[Listed entries]

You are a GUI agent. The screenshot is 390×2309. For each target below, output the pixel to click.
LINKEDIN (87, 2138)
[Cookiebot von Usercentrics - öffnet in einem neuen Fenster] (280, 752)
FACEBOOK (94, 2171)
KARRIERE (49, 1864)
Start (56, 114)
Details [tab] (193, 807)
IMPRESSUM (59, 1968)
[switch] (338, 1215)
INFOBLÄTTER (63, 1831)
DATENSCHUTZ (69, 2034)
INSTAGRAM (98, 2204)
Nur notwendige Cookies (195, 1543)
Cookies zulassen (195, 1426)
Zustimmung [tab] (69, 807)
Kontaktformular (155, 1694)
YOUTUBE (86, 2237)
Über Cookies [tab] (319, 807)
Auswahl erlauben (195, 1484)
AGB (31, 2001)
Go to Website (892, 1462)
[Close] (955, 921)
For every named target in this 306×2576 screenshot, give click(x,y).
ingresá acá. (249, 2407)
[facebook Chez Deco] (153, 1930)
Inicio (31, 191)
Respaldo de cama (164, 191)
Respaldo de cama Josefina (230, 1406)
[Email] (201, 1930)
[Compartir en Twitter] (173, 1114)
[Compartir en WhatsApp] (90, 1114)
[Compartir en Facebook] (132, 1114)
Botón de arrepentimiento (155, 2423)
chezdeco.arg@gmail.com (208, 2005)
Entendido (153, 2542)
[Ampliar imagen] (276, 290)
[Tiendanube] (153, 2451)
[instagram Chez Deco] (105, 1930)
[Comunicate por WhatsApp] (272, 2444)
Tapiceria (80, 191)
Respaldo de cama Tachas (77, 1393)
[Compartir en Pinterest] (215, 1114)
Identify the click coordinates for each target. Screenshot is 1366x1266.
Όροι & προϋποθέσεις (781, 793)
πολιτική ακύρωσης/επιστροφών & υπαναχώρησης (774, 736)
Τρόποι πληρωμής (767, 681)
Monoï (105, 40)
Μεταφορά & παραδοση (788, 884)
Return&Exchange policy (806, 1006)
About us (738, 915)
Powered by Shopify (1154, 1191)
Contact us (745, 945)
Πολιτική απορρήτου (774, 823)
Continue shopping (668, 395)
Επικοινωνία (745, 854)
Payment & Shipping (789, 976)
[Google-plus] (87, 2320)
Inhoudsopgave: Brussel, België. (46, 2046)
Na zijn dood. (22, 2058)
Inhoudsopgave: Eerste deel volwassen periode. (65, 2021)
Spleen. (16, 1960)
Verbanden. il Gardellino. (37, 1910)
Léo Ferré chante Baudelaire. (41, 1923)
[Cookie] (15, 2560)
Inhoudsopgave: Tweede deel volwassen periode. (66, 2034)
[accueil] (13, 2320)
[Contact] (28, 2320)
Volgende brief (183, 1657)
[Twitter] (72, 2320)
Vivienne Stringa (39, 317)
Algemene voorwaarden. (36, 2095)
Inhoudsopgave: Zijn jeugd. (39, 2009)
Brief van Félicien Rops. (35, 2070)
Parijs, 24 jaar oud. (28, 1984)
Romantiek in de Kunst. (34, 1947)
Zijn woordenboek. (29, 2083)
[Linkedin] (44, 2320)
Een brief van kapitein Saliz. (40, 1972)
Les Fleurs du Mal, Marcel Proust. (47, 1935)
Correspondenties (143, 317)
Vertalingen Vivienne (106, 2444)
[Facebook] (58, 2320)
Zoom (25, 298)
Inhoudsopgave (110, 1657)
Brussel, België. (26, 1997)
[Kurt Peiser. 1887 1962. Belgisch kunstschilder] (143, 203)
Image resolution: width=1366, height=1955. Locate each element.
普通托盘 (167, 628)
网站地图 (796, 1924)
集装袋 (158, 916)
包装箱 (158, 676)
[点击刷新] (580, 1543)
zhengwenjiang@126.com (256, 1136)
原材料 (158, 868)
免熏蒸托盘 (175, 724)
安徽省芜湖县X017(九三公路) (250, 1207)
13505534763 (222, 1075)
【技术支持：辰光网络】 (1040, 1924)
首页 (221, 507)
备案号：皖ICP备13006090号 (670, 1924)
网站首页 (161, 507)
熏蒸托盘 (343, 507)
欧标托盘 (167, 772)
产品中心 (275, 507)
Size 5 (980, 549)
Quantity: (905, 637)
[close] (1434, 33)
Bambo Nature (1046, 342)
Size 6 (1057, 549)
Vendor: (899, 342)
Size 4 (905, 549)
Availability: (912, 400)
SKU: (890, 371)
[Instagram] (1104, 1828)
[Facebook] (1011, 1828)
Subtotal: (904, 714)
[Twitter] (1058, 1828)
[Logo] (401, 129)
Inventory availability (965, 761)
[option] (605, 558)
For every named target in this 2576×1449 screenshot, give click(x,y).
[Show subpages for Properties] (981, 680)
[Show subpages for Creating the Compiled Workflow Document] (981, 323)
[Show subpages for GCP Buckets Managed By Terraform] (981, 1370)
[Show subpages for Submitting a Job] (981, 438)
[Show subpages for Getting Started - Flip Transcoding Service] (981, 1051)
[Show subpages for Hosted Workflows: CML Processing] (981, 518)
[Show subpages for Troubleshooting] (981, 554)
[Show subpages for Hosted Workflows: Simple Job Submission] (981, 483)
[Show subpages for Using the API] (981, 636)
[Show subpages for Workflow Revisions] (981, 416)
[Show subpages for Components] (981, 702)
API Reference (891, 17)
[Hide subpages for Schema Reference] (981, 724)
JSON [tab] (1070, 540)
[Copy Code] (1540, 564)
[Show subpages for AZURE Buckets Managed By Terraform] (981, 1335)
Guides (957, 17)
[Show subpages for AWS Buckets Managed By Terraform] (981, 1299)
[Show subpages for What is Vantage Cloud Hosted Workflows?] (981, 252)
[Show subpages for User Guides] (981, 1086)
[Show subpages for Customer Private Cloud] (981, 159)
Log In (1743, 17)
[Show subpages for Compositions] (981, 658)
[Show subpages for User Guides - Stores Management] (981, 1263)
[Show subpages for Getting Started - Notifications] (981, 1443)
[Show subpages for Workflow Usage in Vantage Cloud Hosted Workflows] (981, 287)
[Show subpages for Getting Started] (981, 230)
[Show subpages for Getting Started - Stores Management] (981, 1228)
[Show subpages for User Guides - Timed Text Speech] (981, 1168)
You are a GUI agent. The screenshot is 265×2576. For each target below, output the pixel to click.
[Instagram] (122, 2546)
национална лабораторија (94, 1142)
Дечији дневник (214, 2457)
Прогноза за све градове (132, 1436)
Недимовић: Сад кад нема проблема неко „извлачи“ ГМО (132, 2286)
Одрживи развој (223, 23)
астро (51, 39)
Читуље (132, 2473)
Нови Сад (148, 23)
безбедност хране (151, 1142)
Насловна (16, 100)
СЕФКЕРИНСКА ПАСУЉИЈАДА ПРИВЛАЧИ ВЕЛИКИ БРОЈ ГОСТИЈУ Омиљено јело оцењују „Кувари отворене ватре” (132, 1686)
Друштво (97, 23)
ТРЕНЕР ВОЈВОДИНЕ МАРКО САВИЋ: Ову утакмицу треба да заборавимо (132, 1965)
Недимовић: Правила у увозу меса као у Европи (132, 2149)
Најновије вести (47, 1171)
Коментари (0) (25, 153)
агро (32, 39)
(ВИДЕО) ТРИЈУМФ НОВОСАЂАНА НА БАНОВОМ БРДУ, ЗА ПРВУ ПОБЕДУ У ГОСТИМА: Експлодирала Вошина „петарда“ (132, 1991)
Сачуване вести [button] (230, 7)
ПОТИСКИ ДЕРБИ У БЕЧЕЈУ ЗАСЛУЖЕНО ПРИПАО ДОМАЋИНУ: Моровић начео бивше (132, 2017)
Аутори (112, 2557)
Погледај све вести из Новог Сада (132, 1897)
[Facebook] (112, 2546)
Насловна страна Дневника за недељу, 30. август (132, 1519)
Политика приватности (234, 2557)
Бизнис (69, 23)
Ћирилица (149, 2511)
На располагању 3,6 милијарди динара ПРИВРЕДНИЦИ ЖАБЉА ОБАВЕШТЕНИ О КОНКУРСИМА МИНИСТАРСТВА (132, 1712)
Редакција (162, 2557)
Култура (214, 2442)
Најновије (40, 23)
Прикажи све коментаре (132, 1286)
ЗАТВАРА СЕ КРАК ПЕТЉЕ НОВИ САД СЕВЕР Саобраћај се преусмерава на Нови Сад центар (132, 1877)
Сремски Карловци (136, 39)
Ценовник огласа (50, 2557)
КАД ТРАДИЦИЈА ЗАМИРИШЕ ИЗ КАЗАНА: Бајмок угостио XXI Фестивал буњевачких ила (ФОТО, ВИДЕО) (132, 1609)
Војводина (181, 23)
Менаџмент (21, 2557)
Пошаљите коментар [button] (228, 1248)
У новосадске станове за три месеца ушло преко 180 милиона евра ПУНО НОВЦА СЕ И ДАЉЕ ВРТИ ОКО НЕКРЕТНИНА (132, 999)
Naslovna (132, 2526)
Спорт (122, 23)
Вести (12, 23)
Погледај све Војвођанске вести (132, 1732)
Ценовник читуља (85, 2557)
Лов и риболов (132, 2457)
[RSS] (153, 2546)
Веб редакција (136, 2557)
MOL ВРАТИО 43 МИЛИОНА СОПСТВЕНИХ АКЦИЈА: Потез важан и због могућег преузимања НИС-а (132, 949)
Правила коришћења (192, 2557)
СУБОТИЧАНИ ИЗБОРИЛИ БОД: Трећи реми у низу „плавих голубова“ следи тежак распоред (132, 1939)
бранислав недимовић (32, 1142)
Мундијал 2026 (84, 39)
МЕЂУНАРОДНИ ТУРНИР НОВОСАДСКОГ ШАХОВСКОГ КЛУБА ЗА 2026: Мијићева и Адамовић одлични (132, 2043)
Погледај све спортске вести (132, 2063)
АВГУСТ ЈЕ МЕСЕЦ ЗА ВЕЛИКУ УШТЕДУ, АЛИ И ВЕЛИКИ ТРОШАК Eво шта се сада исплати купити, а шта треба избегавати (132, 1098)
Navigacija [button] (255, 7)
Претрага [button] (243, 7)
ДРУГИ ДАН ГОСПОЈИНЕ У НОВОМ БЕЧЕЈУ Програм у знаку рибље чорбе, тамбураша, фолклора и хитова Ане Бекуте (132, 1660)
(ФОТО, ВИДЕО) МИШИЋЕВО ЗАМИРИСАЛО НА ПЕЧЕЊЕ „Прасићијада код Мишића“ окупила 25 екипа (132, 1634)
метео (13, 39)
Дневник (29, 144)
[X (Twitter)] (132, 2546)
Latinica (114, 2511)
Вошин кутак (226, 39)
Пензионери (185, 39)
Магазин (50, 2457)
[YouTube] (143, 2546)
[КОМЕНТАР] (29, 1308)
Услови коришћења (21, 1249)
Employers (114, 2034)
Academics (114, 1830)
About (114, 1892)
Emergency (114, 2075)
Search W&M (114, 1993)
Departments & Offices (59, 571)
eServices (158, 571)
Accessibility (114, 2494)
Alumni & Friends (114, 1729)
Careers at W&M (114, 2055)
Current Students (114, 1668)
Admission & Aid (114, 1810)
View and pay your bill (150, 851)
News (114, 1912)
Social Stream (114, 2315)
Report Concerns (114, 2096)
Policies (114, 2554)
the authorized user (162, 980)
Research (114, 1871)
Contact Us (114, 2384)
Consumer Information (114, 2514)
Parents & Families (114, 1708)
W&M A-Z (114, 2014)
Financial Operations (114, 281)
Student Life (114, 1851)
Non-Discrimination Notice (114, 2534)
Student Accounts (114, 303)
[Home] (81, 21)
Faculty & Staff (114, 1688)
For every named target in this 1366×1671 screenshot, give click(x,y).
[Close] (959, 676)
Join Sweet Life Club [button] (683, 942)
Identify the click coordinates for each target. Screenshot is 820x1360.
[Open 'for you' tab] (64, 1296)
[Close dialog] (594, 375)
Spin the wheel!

[/Listed entries]

Directions – Everything above from the line with "Naslovna (132, 2526)" to the line with "Веб редакција (136, 2557)", both included, must be repeated exactly, and nothing outside that range.

Response to this exercise –
Naslovna (132, 2526)
Спорт (122, 23)
Вести (12, 23)
Погледај све Војвођанске вести (132, 1732)
Ценовник читуља (85, 2557)
Лов и риболов (132, 2457)
[RSS] (153, 2546)
Веб редакција (136, 2557)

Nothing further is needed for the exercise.